__What the task requires__.
There is one span to output from the data below: the lines starting at the line with "This screenshot has height=450, width=550." and ending at the line with "Task: Click the raw value 8791 cell". Output it exactly, ends included, nothing more.

__Working data__.
· · · · · · ·

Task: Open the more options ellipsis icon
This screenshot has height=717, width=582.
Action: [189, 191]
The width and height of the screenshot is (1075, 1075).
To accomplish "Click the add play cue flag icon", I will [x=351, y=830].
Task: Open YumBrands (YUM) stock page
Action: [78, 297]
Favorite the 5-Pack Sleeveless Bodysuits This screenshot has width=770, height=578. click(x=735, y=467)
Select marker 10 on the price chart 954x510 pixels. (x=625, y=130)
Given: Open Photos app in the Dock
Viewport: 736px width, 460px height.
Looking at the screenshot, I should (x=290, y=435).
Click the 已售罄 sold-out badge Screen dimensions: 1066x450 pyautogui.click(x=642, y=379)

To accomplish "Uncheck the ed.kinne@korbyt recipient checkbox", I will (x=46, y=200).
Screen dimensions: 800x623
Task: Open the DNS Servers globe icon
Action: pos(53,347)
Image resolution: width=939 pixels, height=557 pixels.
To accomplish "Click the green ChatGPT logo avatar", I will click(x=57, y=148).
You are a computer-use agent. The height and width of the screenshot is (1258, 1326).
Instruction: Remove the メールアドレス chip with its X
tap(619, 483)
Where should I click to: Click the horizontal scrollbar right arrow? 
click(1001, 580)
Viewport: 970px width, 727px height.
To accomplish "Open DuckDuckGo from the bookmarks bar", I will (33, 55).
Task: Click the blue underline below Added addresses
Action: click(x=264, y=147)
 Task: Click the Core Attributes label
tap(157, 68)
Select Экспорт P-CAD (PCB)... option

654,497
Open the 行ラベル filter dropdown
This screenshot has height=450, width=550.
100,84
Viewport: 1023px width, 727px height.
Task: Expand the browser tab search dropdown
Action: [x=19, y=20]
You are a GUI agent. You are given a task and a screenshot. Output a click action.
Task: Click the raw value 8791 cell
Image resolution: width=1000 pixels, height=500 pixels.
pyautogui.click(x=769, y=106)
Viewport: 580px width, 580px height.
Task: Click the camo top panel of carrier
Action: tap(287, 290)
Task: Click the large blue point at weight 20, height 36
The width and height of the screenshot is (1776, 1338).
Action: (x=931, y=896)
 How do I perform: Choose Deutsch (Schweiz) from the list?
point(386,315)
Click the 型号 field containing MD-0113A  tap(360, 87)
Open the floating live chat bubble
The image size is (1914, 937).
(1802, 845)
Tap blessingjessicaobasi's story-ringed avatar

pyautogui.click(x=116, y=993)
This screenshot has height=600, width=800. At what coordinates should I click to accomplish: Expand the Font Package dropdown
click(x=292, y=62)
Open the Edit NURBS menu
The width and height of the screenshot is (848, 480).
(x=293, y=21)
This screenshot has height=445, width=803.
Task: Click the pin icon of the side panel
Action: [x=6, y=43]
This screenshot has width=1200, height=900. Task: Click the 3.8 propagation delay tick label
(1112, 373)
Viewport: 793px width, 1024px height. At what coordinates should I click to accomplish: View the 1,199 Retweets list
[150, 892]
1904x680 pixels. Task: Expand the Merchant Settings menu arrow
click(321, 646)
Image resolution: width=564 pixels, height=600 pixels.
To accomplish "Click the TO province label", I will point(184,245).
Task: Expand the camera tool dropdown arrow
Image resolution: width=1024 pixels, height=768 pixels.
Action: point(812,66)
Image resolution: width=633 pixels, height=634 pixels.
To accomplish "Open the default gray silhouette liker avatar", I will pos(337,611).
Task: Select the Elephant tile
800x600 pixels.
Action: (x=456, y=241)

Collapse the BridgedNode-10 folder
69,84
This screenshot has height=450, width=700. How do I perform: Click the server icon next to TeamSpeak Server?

· · · · · · ·

__Exercise answer__.
This screenshot has height=450, width=550.
100,84
Viewport: 1023px width, 727px height.
Task: Expand the browser tab search dropdown
Action: [x=19, y=20]
You are a GUI agent. You are given a task and a screenshot. Output a click action.
Task: Click the raw value 8791 cell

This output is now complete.